The 2024 Junior ROTC Leadership and Academic Bowl: A Showcase of Excellence

  • Published
  • By Keith Bland, Headquarters Air Force Junior ROTC

Billed as the nation’s largest academic competition, the Junior ROTC Leadership and Academic Bowl convened on the campus of Catholic University from June 21-24. The event saw the top 16 Air Force Junior ROTC academic teams, along with 53 high school teams from other services representing the top 2% of cadets nationally, compete in a Jeopardy-like setting where teams of four cadets answered a variety of questions from across a broad range of academic subjects.

The competition, sponsored by the College Options Foundation and Army Junior ROTC, started last November with over 3,000 teams across all services. The Air Force fielded 686 teams in the Level I online competition.
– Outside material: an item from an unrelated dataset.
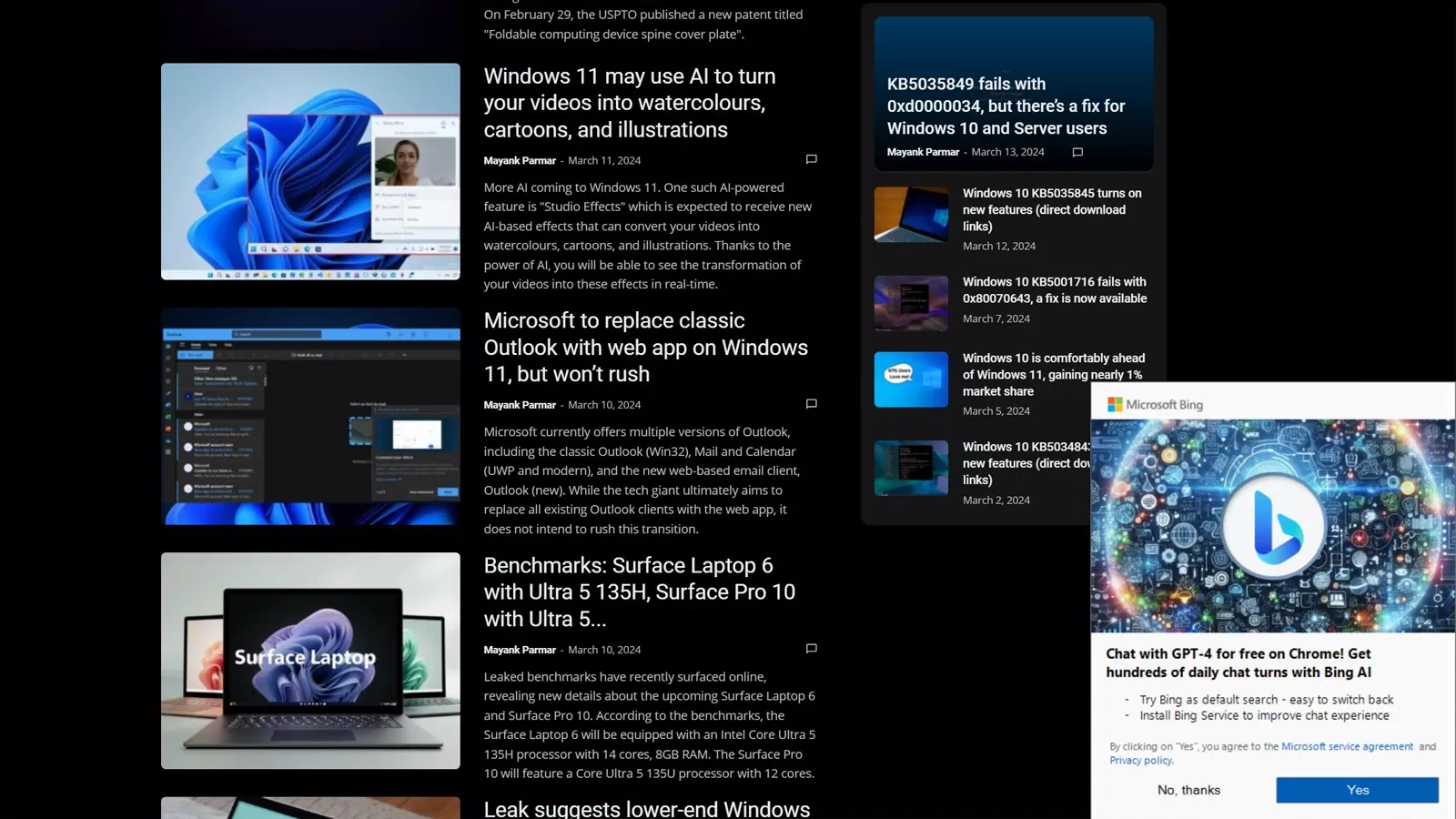Viewport: 1456px width, 819px height.
Task: Open comments on the classic Outlook replacement article
Action: [811, 403]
This number was reduced to 370 qualifying teams for the Level II competition, held online in February 2024. The top 16 teams advanced to the national finals in Washington, D.C.
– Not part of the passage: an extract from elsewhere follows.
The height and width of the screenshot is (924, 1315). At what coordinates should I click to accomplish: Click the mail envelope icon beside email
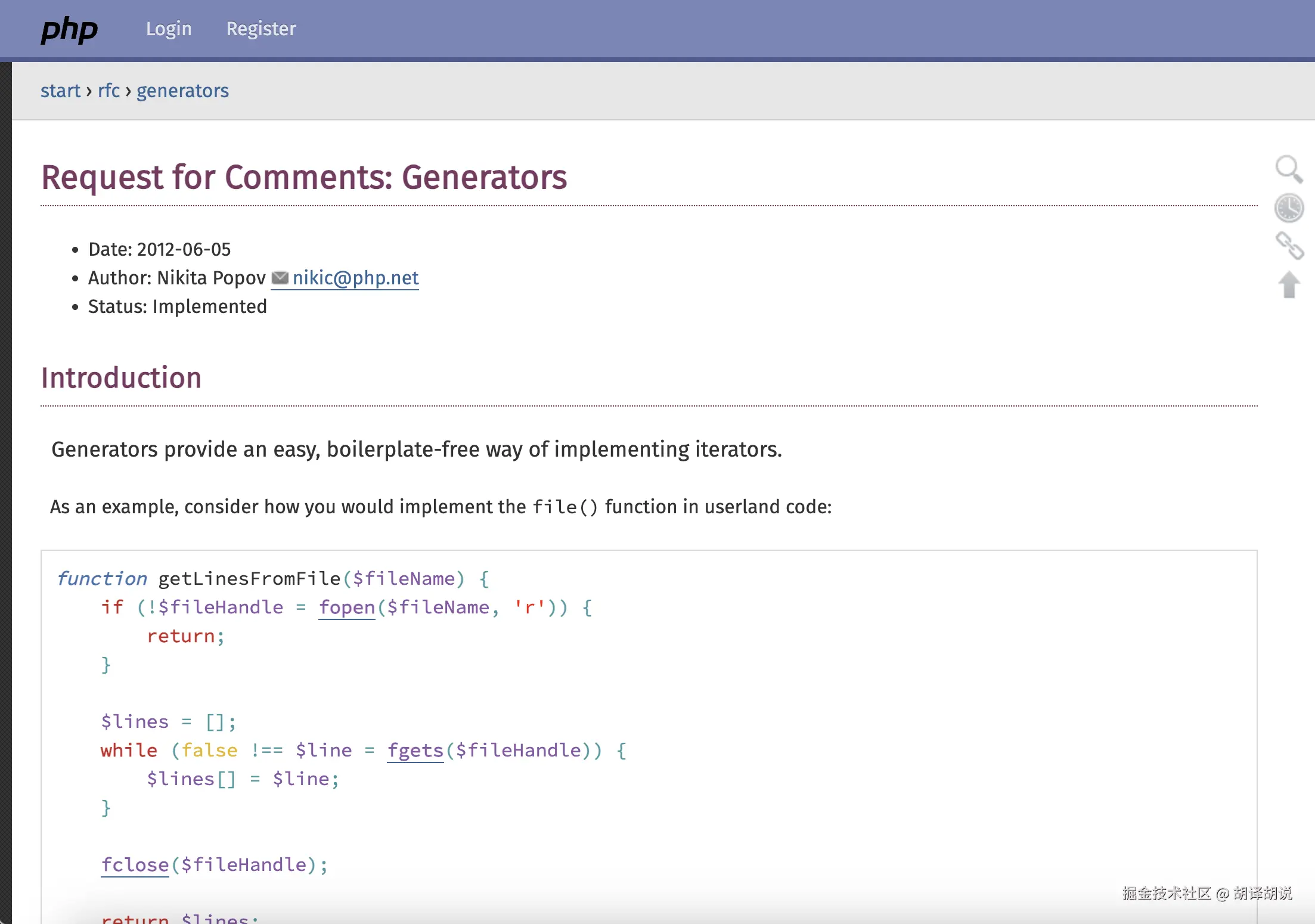pyautogui.click(x=280, y=278)
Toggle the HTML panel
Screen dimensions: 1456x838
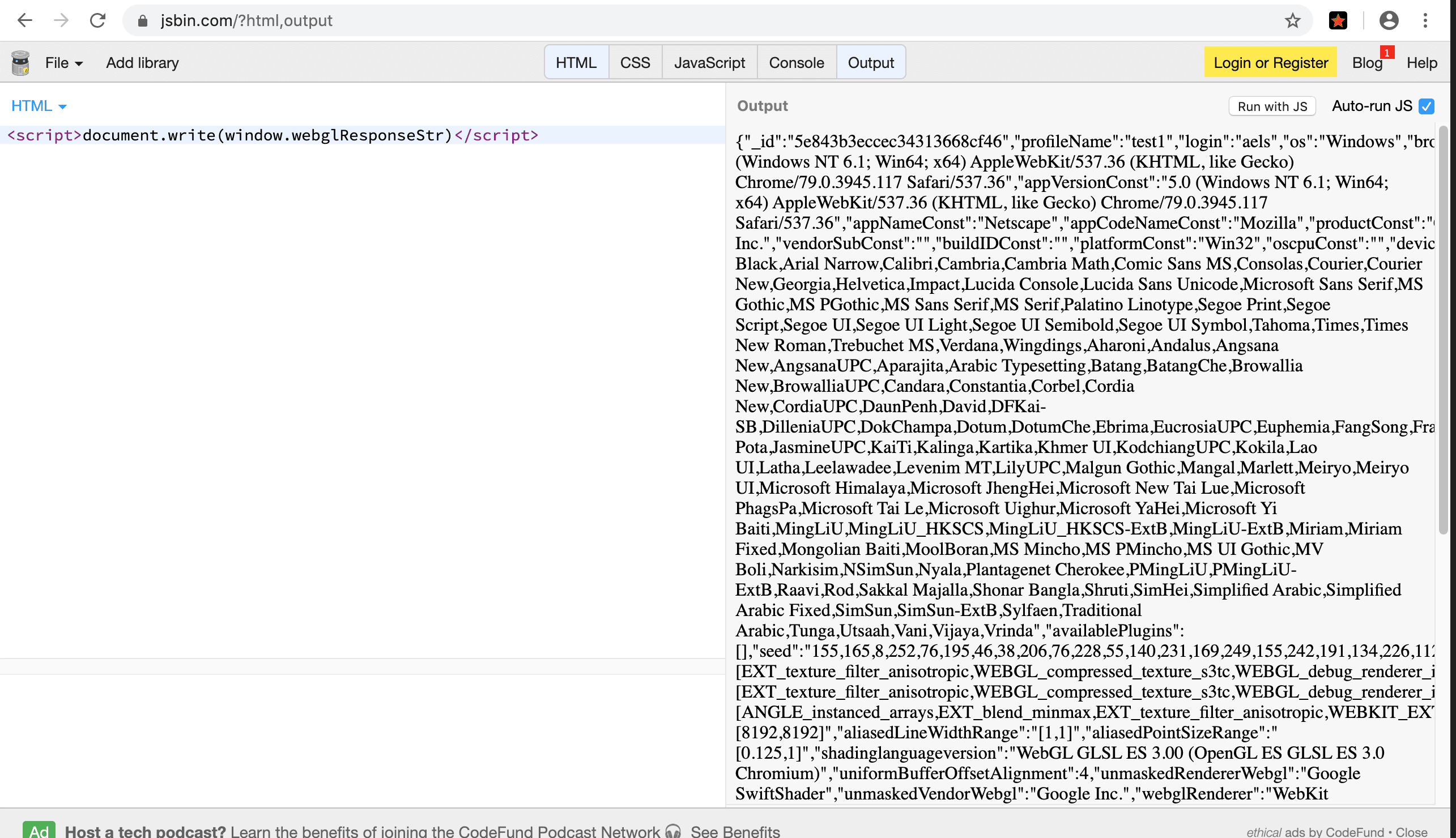point(576,63)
The Air Force’s “Final Four” consisted of Valencia High School as the No. 1 seed, matched up against No. 4 seed Bedford High School, and North Quincy High School as the No. 2 seed facing No. 3 seed Billy Ryan High School. Valencia and North Quincy won their respective matches to face off in a tightly contested finals match, with Valencia prevailing on the final question to win the Air Force championship.

The Valencia team was comprised of four rising senior cadets: Emma Buliga, Joon Chang, Sean Dezell, and Tristan Simoncioni, all of whom are concurrently enrolled in the Academy of the Canyons, where they will earn an associate degree before they graduate high school.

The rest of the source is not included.